**Material for this task:**
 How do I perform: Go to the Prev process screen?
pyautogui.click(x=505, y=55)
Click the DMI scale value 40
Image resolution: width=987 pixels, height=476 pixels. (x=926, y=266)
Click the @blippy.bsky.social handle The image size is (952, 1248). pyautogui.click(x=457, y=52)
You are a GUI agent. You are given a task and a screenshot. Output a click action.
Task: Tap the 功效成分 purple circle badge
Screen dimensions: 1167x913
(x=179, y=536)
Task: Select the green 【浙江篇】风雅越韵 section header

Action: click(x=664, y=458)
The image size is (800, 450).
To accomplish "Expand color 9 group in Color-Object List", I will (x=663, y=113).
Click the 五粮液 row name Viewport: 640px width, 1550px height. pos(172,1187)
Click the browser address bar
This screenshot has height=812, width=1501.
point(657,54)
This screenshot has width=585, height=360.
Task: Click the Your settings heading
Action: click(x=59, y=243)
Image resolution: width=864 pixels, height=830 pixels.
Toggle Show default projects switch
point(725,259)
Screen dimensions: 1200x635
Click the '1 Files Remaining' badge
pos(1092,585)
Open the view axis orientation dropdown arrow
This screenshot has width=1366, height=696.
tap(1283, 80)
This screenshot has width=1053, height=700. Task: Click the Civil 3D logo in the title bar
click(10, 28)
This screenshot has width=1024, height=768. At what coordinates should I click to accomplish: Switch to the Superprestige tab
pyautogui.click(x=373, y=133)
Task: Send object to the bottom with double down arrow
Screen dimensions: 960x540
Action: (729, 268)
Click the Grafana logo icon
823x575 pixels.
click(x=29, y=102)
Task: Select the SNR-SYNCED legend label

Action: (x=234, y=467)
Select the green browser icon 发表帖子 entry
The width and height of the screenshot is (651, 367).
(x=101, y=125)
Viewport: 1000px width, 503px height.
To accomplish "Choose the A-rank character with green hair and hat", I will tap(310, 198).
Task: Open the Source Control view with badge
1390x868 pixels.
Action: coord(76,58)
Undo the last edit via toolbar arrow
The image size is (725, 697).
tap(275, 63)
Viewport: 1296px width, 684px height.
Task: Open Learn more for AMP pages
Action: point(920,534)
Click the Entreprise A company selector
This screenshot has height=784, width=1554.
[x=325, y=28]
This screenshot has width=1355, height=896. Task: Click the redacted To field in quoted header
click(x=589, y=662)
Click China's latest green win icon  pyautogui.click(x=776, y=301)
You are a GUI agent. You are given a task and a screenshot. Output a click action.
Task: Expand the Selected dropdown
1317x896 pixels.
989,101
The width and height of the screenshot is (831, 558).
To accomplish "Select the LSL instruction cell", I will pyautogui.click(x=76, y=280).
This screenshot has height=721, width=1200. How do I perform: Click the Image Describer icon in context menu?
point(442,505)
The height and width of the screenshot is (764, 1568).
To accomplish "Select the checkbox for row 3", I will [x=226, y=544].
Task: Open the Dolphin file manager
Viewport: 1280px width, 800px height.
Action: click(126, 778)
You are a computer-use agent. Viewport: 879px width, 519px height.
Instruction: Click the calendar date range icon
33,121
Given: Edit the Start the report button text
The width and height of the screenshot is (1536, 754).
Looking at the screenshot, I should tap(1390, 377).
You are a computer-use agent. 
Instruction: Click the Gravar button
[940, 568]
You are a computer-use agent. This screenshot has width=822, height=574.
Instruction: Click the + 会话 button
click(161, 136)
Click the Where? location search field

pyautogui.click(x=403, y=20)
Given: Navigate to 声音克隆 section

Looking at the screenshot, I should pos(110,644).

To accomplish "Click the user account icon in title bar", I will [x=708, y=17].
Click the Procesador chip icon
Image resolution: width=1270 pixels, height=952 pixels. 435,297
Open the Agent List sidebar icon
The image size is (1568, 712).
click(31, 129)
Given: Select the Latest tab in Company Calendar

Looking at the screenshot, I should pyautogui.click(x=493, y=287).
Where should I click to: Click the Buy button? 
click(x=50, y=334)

**Exercise objective:** Every one of the records is to be copied word for word.

**Expected answer:**
 How do I perform: Go to the Prev process screen?
pyautogui.click(x=505, y=55)
Click the DMI scale value 40
Image resolution: width=987 pixels, height=476 pixels. (x=926, y=266)
Click the @blippy.bsky.social handle The image size is (952, 1248). pyautogui.click(x=457, y=52)
You are a GUI agent. You are given a task and a screenshot. Output a click action.
Task: Tap the 功效成分 purple circle badge
Screen dimensions: 1167x913
(x=179, y=536)
Task: Select the green 【浙江篇】风雅越韵 section header

Action: click(x=664, y=458)
The image size is (800, 450).
To accomplish "Expand color 9 group in Color-Object List", I will (x=663, y=113).
Click the 五粮液 row name Viewport: 640px width, 1550px height. pos(172,1187)
Click the browser address bar
This screenshot has height=812, width=1501.
point(657,54)
This screenshot has width=585, height=360.
Task: Click the Your settings heading
Action: click(x=59, y=243)
Image resolution: width=864 pixels, height=830 pixels.
Toggle Show default projects switch
point(725,259)
Screen dimensions: 1200x635
Click the '1 Files Remaining' badge
pos(1092,585)
Open the view axis orientation dropdown arrow
This screenshot has width=1366, height=696.
tap(1283, 80)
This screenshot has width=1053, height=700. Task: Click the Civil 3D logo in the title bar
click(10, 28)
This screenshot has width=1024, height=768. At what coordinates should I click to accomplish: Switch to the Superprestige tab
pyautogui.click(x=373, y=133)
Task: Send object to the bottom with double down arrow
Screen dimensions: 960x540
Action: (729, 268)
Click the Grafana logo icon
823x575 pixels.
click(x=29, y=102)
Task: Select the SNR-SYNCED legend label

Action: (x=234, y=467)
Select the green browser icon 发表帖子 entry
The width and height of the screenshot is (651, 367).
(x=101, y=125)
Viewport: 1000px width, 503px height.
To accomplish "Choose the A-rank character with green hair and hat", I will tap(310, 198).
Task: Open the Source Control view with badge
1390x868 pixels.
Action: coord(76,58)
Undo the last edit via toolbar arrow
The image size is (725, 697).
tap(275, 63)
Viewport: 1296px width, 684px height.
Task: Open Learn more for AMP pages
Action: point(920,534)
Click the Entreprise A company selector
This screenshot has height=784, width=1554.
[x=325, y=28]
This screenshot has width=1355, height=896. Task: Click the redacted To field in quoted header
click(x=589, y=662)
Click China's latest green win icon  pyautogui.click(x=776, y=301)
You are a GUI agent. You are given a task and a screenshot. Output a click action.
Task: Expand the Selected dropdown
1317x896 pixels.
989,101
The width and height of the screenshot is (831, 558).
To accomplish "Select the LSL instruction cell", I will pyautogui.click(x=76, y=280).
This screenshot has height=721, width=1200. How do I perform: Click the Image Describer icon in context menu?
point(442,505)
The height and width of the screenshot is (764, 1568).
To accomplish "Select the checkbox for row 3", I will [x=226, y=544].
Task: Open the Dolphin file manager
Viewport: 1280px width, 800px height.
Action: click(126, 778)
You are a computer-use agent. Viewport: 879px width, 519px height.
Instruction: Click the calendar date range icon
33,121
Given: Edit the Start the report button text
The width and height of the screenshot is (1536, 754).
Looking at the screenshot, I should tap(1390, 377).
You are a computer-use agent. 
Instruction: Click the Gravar button
[940, 568]
You are a computer-use agent. This screenshot has width=822, height=574.
Instruction: Click the + 会话 button
click(161, 136)
Click the Where? location search field

pyautogui.click(x=403, y=20)
Given: Navigate to 声音克隆 section

Looking at the screenshot, I should pos(110,644).

To accomplish "Click the user account icon in title bar", I will [x=708, y=17].
Click the Procesador chip icon
Image resolution: width=1270 pixels, height=952 pixels. 435,297
Open the Agent List sidebar icon
The image size is (1568, 712).
click(31, 129)
Given: Select the Latest tab in Company Calendar

Looking at the screenshot, I should pyautogui.click(x=493, y=287).
Where should I click to: Click the Buy button? 
click(x=50, y=334)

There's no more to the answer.